Potrzeba zdrowszego życia i spokoju, czysta woda pitna bez chloru, powietrze bez smogu, zdrowe jedzenie bez konserwantów, przyjazna pogoda i słońce. Wszystko to sprawiło, że właśnie tam powstaje Arkadia. -* Dla nas to wymarzone miejsce* – mówi Kosiński i niemalże jednym tchem wymienia to, co urzeka go najbardziej: magiczne zachody słońca widziane z tarasów naszych domków, fluorescencyjny plankton w przeczystej wodzie, piękna szeroka plaża z czyściutkim piaskiem, palmy kokosowe, chlebowce, bananowce, ananasy, pobliskie rafy koralowe, turkusowa rzeka, dżungla z nieskażoną przyrodą, bogatą fauną i florą, poranny śpiew egzotycznych ptaków, widok pięknych, kolorowych, olbrzymich motyli, nocne show świetlików.
Arkadia ma być czymś w rodzaju miniresortu. Domki będą udostępniane do użytkowania w formule STH (share term house)
– okresowy domek gościnny. Zarządcy będą płacić za dzierżawę działki, wybudują domki, zajmą się obsługą gości oraz utrzymaniem, remontem i serwisem, a zainteresowane przyjazdem osoby zapłacą za eksploatację w ustalonym okresie. Jeden miesiąc użytkowania dwuosobowego domku to ok. 1200 zł.
Budowa dwuosobowego obiektu na terenie Arkadii kosztuje ok. 19 tys. zł (w najtańszej wersji), a koszt utrzymania to 300 zł miesięcznie (w tym media). - Ok. 90 proc. z nich to domki na wynajem i zwykła inwestycja dla ich właścicieli lub tzw. bezpieczna przystań. Tylko ok. 10 proc. to domki rezydenckie, więc trudno tu mówić o "polskiej wiosce", co przylgnęło do naszego projektu, po kilku tytułach medialnych – dodaje Kosiński.

- Fragment zbioru danych
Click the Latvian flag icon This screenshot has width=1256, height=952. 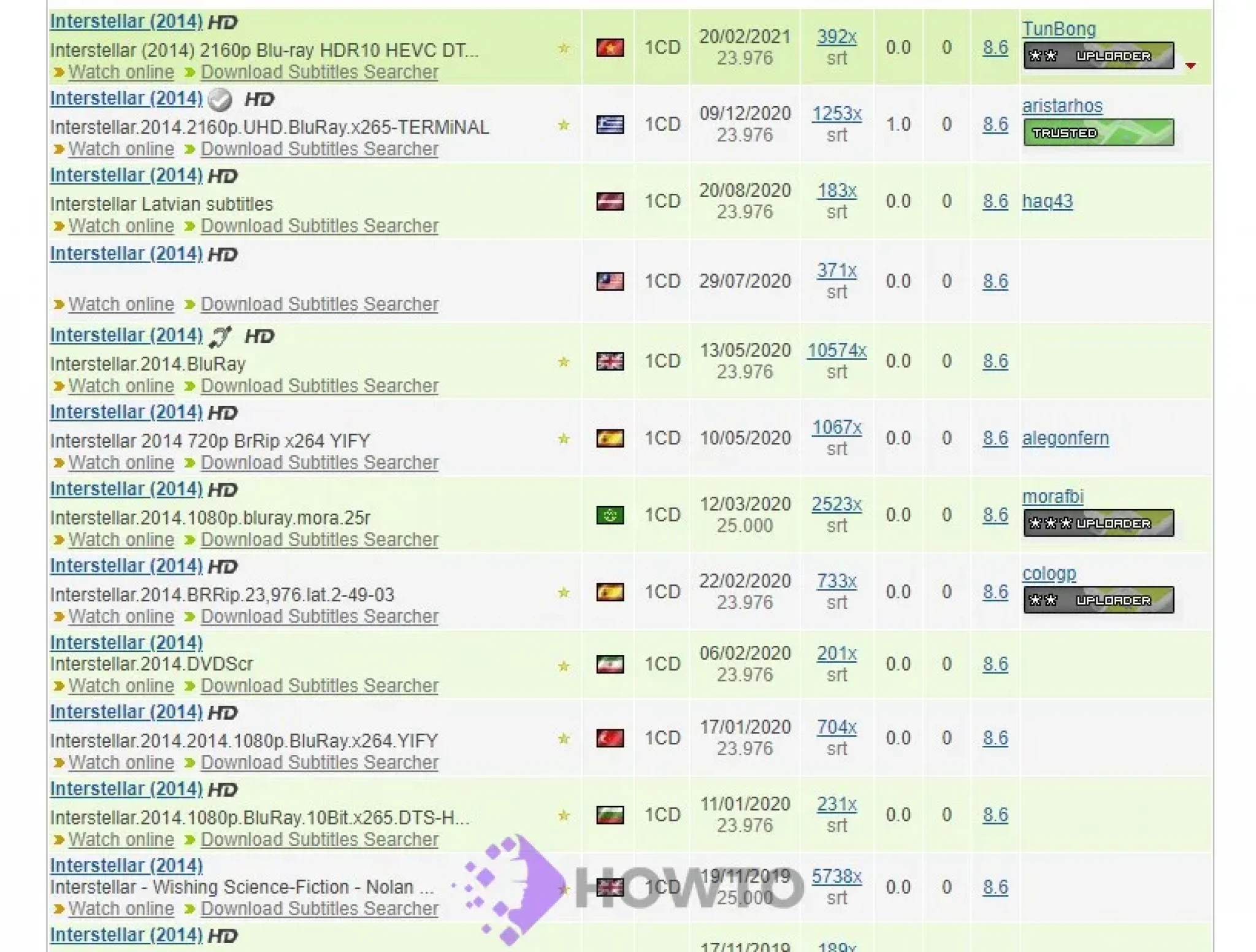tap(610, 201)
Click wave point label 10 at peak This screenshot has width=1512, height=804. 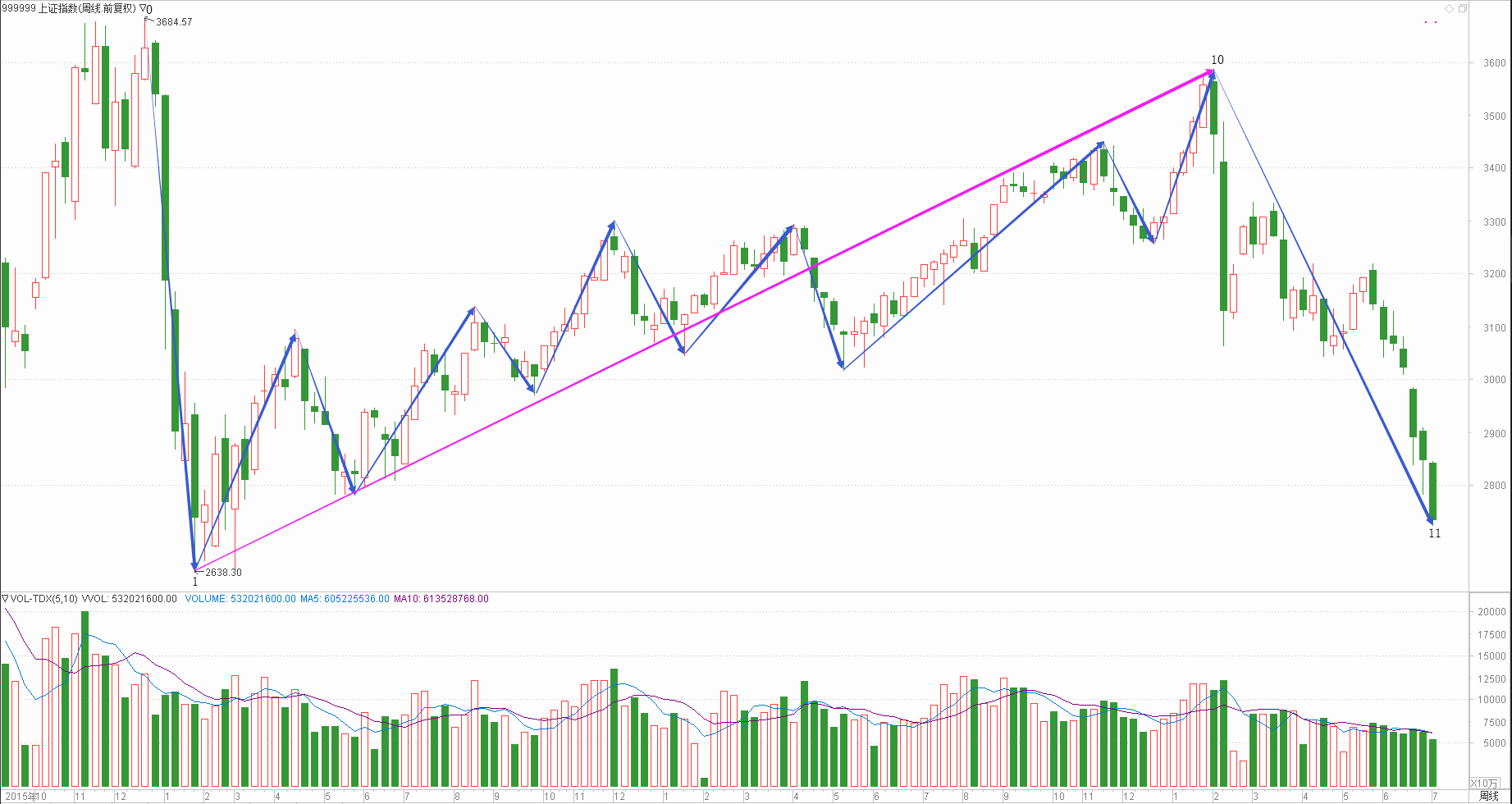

- Twoje zadanie
Ile według tekstu o Arkadii kosztuje miesiąc użytkowania dwuosobowego domku?

- Odpowiedź do zadania
Około 1200 zł.